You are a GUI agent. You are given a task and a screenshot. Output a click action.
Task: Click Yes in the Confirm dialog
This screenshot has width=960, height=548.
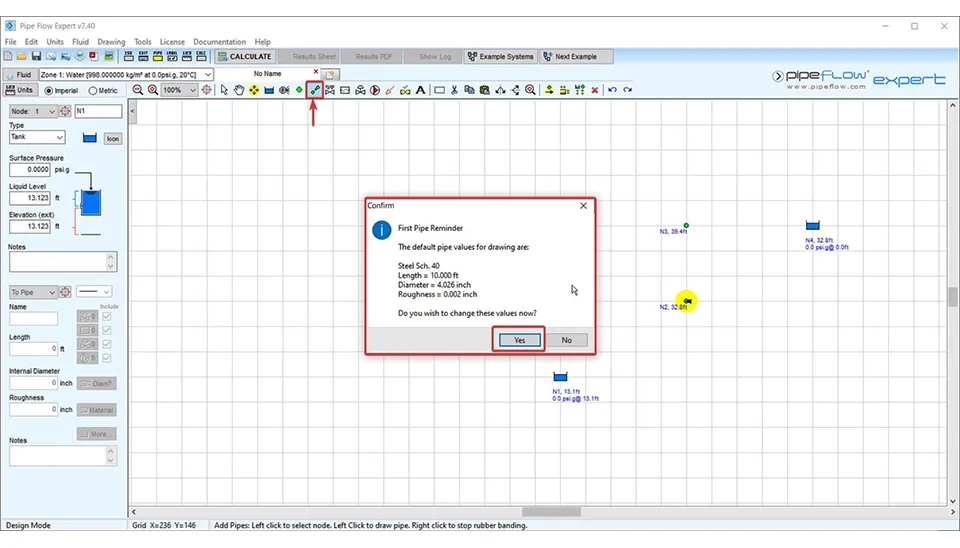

* * *

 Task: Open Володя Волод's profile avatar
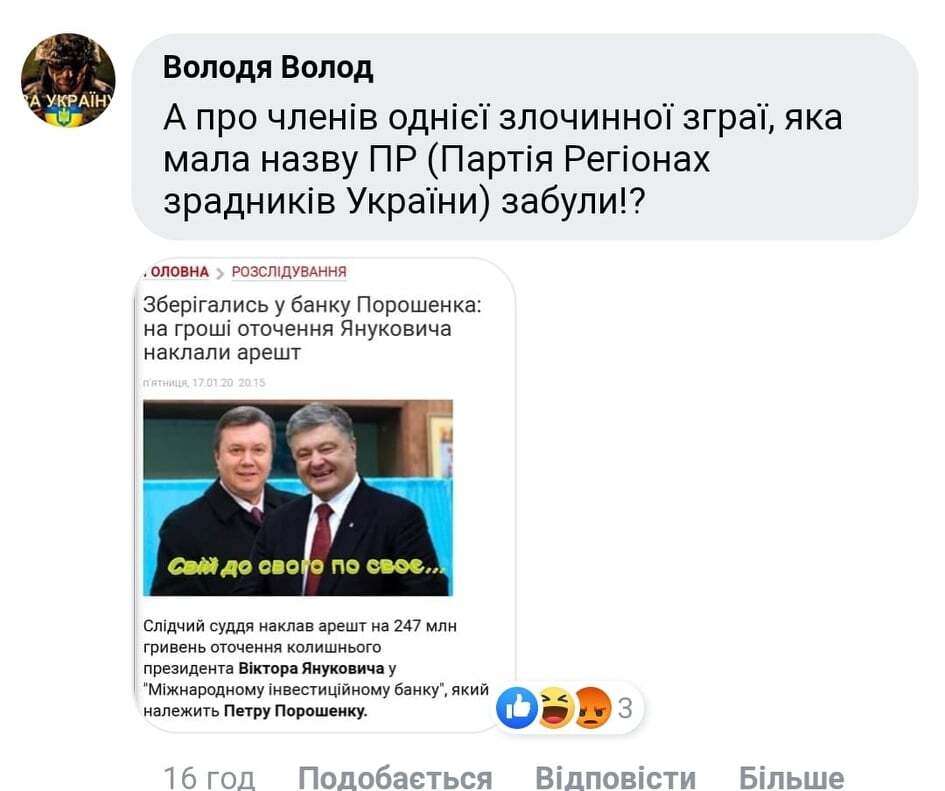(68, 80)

Try it :: Going through the entries, return every line holding the word "screenshot".

Your response ::
You are a GUI agent. You are given a task and a screenshot. Output a click action.
This screenshot has width=960, height=548.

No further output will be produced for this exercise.